**WORK TO COMPLETE:** Collect each line below that contains the word "Task" and copy those lines out.

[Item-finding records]
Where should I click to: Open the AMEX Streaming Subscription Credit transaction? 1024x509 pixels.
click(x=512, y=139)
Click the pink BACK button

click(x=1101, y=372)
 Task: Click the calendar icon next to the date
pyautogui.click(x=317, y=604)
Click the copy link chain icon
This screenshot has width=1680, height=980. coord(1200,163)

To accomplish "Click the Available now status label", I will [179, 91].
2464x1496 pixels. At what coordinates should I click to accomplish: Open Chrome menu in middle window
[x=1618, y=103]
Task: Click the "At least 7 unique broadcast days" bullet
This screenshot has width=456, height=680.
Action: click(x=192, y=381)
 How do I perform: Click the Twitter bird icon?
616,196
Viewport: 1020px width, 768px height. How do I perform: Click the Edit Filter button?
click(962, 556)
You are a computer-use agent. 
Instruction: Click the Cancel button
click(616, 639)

**CORRECT ANSWER:**
 Task: Click the calendar icon next to the date
Task: Click the "At least 7 unique broadcast days" bullet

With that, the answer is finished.